SELECTED PASSAGE:
- - -

I do not see a reasonable possibility that the applicant would be at risk should he be removed to Turkey. The applicant is not a member of PDRCC.

[7]      The Applicant submits that the decision of the PCDO is wrong. The Applicant raised several issues upon the hearing of this application for judicial review. These issues were stated by counsel for the Applicant exactly as follows in the Applicant's Memoranda of Fact and Law:

     1. Did the Immigration Officer ignore relevant evidence properly before it?
     2. Did the Tribunal fetter in law because of it considered documentary evidence that was relevant and which bolstered the decision without giving the applicant an opportunity to respond?
     3. What is the standard of review?
     4. Was the decision of the Immigration Officer made without regard to the totality of the evidence?
     5. Was the decision reasonable in light of the evidence for the Tribunal?
     6. Were the principles of fairness breached by the conduct of the Officer in this case?
     7. What are the requirements of the principles of fundamental or natural justice in this process?

[8]      I note that while the Applicant has raised several issues, many of these are variations upon three issues, that is, the process which was followed by the PCDO, the manner in which the PCDO treated the documentary evidence submitted by the Applicant and reliance by the PCDO upon documentary evidence without giving the Applicant an opportunity to respond to that evidence.

[9]      I will address the latter point first. The Applicant submits that he should have been given the opportunity to comment upon the Department of State Reports which were considered by the PCDO in reaching his conclusion.

[10]      In my opinion, this submission is not well founded, having regard to the decision of the Federal Court of Appeal in Mancia v. Canada (Minister of Citizenship & Immigration), 45 Imm. L.R. (2d) 131.

[11]      In Mancia, supra, the Federal Court of Appeal held that when a PCDO relies upon documents available from public sources in relation to general country conditions which became available after an Applicant filed his submissions, fairness requires disclosure by the PCDO when the documents are novel and significant and where they show changes in the general country condition which may affect the decision.

[12]      There was nothing in the record here to show that the documents relied upon by the PCDO, concerning country conditions in Turkey, contained information which was novel and significant. The rationale in Mancia, supra, was followed by the Federal Court of Appeal Dervishi, v. Canada (Minister of Citizenship & Immigration) (1999), 236 N.R. 375 (F.C.A.).

[13]      I turn now to the issues raised about fairness of the process followed by the PCDO and his treatment of the documentary evidence submitted by the Applicant. An examination of these questions requires consideration of the standard of review applicable to a decision of a PCDO.

[14]      In Sokhan v. Canada (Minister of Citizenship & Immigration), [1997] F.C.J. No. 958, Court File No. Imm-3067-96, Mr. Justice Joyal made this comment about the applicable standard of review:

For purposes of judicial review of PDRCC decisions, the standard of review imposed is very high. Since the post determination review officer's decision to recommend an individual as being eligible for the PDRCC class does not confer on the individual a right but rather a special status or a privilege, the courts are reluctant to intervene in these discretionary decisions unless the discretion was used in an abusive fashion. In Moskvitchev v. Canada (Minister of Citizenship & Immigration) [See Note 3 below], the Court noted that the discretion to determine whether a person is a member of the class or not, is subject to judicial review if the officer exercises his discretion pursuant to improper purposes, irrelevant considerations, with bad faith, or in a patently unreasonable manner. In light of this high threshold, it appears that the circumstances of this case do not warrant the Court's intervention. There is nothing that indicates that the officer exercised his discretion in an unlawful way. He appears to have carefully considered the evidence before him.

- - -

TO-DO LIST:
1. Do these statements agree with the ruling above? Answer yes or no for each and quote the words that decide it.
(a) The applicant is a member of PDRCC.
(b) Mancia was decided by the Federal Court of Appeal.
(c) The record showed that the documents on country conditions in Turkey contained novel and significant information.
2. Can you extract the stretch of the ruling that starts at the words "[7]      The Applicant" and ends after "properly before it?", copying it without any change?

- - -

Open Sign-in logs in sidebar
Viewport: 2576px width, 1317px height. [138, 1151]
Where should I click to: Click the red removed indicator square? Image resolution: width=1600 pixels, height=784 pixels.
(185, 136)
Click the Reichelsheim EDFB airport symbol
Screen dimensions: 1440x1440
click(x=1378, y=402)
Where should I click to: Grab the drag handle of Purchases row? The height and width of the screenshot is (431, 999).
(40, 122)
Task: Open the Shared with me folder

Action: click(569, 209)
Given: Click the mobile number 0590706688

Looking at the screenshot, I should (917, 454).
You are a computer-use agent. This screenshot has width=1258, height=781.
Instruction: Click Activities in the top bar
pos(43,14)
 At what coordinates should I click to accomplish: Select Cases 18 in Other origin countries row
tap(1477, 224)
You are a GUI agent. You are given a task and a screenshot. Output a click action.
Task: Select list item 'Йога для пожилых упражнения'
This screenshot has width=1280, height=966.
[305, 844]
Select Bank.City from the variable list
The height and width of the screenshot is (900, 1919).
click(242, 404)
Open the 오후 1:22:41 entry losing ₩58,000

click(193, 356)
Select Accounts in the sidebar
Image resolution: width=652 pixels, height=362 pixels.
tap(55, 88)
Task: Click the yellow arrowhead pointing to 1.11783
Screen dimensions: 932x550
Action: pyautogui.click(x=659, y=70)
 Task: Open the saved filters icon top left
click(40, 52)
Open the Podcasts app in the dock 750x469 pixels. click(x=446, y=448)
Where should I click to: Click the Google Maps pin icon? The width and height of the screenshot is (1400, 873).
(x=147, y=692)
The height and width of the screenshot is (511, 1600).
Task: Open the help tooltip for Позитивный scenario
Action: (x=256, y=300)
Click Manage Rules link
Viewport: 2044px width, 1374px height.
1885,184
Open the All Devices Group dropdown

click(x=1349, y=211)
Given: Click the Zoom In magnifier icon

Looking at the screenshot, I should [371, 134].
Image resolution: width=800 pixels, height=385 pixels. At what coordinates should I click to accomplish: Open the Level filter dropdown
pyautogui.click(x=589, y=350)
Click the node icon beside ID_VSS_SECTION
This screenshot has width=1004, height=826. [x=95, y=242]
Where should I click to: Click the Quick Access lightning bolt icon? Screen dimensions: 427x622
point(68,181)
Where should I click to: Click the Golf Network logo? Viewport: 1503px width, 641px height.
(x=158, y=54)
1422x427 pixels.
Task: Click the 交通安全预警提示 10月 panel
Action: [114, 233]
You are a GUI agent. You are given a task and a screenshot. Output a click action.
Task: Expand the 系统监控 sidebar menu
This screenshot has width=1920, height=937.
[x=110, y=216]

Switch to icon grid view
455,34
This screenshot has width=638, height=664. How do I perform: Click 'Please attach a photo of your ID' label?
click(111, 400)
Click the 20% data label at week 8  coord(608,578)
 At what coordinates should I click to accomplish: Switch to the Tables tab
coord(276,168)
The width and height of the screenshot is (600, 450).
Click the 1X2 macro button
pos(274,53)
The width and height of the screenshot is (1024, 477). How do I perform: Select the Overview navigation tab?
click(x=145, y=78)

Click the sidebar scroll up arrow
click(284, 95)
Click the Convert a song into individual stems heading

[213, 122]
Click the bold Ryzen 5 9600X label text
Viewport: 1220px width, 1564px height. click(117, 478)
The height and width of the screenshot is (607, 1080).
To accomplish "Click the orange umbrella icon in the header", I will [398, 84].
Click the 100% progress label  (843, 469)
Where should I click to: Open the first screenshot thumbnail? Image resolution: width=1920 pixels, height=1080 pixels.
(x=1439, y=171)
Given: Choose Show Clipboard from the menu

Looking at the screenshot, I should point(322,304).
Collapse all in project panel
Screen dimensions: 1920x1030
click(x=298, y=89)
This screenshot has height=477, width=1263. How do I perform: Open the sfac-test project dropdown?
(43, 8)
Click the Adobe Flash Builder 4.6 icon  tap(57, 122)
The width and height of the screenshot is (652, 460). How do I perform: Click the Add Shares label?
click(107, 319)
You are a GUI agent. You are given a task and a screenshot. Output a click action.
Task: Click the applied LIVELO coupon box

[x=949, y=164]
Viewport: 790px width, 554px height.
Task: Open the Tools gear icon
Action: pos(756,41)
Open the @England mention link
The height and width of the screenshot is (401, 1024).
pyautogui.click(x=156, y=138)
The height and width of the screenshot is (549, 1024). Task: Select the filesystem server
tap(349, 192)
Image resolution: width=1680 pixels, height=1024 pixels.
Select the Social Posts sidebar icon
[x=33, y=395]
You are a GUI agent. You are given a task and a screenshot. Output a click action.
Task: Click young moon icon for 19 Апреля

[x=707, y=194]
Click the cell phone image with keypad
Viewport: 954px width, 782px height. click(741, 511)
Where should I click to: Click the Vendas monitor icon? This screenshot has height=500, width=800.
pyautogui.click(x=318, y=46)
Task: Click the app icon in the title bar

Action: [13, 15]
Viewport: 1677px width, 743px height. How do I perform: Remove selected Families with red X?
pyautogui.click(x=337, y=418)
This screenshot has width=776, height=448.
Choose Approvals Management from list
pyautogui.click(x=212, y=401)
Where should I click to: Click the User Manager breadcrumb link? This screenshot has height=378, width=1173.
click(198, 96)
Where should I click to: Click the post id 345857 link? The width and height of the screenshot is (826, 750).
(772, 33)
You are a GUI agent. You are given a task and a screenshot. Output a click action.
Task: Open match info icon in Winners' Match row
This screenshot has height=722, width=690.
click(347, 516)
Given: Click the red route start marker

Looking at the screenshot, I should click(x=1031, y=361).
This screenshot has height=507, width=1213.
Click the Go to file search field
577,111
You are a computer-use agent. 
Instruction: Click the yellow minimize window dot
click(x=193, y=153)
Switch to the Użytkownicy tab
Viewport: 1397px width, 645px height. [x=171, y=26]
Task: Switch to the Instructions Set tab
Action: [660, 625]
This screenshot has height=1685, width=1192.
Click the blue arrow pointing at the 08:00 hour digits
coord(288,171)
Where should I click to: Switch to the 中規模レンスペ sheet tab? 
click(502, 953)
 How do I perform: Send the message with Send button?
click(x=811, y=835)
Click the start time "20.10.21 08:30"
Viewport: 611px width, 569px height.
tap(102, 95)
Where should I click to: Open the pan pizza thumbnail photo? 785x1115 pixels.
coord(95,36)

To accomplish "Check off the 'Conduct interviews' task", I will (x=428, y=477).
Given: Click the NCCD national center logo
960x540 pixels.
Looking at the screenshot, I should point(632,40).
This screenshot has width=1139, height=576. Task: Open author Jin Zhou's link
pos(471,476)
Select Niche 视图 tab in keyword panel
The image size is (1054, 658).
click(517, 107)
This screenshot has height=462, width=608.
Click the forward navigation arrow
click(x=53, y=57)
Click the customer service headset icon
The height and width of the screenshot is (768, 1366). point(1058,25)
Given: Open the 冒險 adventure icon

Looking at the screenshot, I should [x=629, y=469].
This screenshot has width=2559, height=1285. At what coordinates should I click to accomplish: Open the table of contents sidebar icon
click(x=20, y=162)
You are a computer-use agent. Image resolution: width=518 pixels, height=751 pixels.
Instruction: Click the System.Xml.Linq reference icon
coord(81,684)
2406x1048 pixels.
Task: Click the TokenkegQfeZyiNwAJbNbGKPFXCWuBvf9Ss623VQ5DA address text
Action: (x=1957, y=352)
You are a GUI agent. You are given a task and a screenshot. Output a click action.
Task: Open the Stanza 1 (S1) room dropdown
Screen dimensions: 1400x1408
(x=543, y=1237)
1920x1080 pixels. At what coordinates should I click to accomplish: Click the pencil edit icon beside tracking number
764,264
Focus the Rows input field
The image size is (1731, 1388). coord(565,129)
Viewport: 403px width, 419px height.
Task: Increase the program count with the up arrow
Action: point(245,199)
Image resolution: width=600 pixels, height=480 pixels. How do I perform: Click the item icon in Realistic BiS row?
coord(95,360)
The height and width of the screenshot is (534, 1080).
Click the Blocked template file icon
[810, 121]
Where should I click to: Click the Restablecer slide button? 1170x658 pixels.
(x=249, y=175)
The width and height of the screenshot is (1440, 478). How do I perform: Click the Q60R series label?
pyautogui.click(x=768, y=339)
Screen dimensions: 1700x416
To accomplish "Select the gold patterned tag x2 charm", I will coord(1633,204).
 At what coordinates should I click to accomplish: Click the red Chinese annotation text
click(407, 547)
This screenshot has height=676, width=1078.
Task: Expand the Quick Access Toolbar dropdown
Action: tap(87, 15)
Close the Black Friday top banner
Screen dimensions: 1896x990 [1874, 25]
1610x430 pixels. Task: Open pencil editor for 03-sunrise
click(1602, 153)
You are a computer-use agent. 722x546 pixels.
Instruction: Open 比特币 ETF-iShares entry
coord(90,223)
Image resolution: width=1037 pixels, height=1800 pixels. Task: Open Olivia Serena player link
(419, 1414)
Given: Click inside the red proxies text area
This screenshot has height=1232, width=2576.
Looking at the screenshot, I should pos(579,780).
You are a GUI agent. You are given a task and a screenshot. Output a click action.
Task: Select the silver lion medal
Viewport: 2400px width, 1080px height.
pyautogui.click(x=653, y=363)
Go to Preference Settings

- - -

SOLUTION SET:
1.
(a) No: "The applicant is not a member of PDRCC."
(b) Yes: "having regard to the decision of the Federal Court of Appeal in Mancia v. Canada (Minister of Citizenship & Immigration)"
(c) No: "There was nothing in the record here to show that the documents relied upon by the PCDO, concerning country conditions in Turkey, contained information which was novel and significant."

2.
[7]      The Applicant submits that the decision of the PCDO is wrong. The Applicant raised several issues upon the hearing of this application for judicial review. These issues were stated by counsel for the Applicant exactly as follows in the Applicant's Memoranda of Fact and Law:

     1. Did the Immigration Officer ignore relevant evidence properly before it?